Aci, fakirlik, huzun agirlikli edebiyat, ruslardan nasil böyle bir edebiyat cikti bilmiyorum ama kucuk yasta kitap okuma aliskanligimi bu kitaplarla kazanmistim.
bir türlü ısınıp keyif alarak okuyamadım, bu kadar insan elbette yanılıyor olamaz muhtemelen sorun bendedir ama sevemedim. elden bir şey gelmez.
bu kadar kasvet, bitmek bilmeyen tasvirler, upuzun monolog ya da diyaloglar. beni boğuyor. sus artık amına koduğumun adamı diyesim geliyor -ki kabalıktan hiç hoşlanmam.
fransız edebiyatıyla birlikte dünyanın en kallavi zenginlikte iki edebiyatından biri olsa ve seveni çok olsa da benim sevemediğimdir.

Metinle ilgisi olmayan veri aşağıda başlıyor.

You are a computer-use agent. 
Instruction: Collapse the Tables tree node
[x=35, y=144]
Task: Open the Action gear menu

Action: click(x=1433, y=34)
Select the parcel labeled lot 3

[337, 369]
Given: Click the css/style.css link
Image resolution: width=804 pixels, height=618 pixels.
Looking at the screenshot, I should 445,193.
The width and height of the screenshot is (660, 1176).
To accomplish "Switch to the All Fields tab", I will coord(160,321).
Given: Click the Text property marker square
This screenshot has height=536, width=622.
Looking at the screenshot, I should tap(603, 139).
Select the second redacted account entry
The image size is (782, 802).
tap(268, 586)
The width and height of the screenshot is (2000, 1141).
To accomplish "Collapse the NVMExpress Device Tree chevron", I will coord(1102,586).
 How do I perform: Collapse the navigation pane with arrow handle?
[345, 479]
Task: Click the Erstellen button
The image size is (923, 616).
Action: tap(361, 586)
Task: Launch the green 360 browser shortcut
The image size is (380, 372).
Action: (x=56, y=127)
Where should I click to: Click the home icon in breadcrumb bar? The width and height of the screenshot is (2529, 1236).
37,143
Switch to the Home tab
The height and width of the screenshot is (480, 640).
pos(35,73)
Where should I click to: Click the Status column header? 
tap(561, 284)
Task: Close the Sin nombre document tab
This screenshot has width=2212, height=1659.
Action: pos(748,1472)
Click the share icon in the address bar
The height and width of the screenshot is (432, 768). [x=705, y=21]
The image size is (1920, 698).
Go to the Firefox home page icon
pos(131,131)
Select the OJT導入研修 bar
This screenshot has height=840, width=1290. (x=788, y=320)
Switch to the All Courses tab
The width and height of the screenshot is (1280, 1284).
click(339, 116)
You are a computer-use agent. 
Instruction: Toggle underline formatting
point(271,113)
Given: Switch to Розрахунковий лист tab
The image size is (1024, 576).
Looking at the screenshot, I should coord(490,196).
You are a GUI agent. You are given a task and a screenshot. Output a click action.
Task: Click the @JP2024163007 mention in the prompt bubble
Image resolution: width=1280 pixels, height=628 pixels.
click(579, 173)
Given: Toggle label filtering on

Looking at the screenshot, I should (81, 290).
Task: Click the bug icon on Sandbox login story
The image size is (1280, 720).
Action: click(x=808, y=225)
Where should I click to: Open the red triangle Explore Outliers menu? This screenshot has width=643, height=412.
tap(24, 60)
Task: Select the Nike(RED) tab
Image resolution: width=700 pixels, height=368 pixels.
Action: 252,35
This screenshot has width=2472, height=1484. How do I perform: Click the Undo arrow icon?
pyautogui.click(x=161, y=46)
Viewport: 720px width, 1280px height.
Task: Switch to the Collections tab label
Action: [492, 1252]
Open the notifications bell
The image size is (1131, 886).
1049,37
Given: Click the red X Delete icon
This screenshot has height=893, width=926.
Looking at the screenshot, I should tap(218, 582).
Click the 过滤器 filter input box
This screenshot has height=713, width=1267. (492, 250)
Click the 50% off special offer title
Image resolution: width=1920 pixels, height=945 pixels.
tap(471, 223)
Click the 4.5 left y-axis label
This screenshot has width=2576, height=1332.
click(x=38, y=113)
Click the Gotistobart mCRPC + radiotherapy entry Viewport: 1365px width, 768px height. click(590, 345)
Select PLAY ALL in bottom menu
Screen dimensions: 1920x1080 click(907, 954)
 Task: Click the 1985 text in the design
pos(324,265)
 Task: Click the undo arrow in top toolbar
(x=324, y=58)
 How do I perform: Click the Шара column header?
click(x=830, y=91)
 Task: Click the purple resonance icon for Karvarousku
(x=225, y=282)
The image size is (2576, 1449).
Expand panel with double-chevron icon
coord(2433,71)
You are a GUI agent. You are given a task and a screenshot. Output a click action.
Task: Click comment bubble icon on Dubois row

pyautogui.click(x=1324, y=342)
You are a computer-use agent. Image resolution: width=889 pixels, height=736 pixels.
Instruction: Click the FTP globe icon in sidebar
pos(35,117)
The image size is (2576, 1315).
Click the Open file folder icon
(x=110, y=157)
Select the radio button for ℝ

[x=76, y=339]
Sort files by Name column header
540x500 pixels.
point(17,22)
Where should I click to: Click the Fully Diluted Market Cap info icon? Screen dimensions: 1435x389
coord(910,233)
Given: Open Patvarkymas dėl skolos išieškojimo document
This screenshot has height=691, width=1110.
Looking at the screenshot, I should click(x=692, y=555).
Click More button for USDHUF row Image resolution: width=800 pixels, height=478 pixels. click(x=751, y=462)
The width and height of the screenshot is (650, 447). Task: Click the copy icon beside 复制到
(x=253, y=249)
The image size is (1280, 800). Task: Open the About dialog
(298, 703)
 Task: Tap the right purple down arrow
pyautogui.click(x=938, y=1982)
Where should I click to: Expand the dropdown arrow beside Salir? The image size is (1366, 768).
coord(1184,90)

Normalde dram türü yapıtları severim. Ama dram da bir yere kadar; hiçbir iyi şey olmayan, sonu her açıdan kötü biten şeyler de normal değil.
Ama rus edebiyatı bana çok kasvetli gelmekte, soğuk ve kapalı havanın kasvetini ister istemez hissediyorsunuz.
Zor anlaşılan ağır bir dil, fazla uzun eserler sıkıcı yani boğuyor bence.
sikimsikimov ve sikimveçya dar ve rutubetli evde bir odada oturmuş çaresizce konuşuyorlardı. sikmeçya ve sikivanya son rublelerini viskiye harcamışlardı.
Batının en doğulusu olduğu için dikkat çekici olabilir. Türk edebiyatının da doğunun en batılısı olduğu için dikkat çekmesi gerekir lakin ki öyle değildir.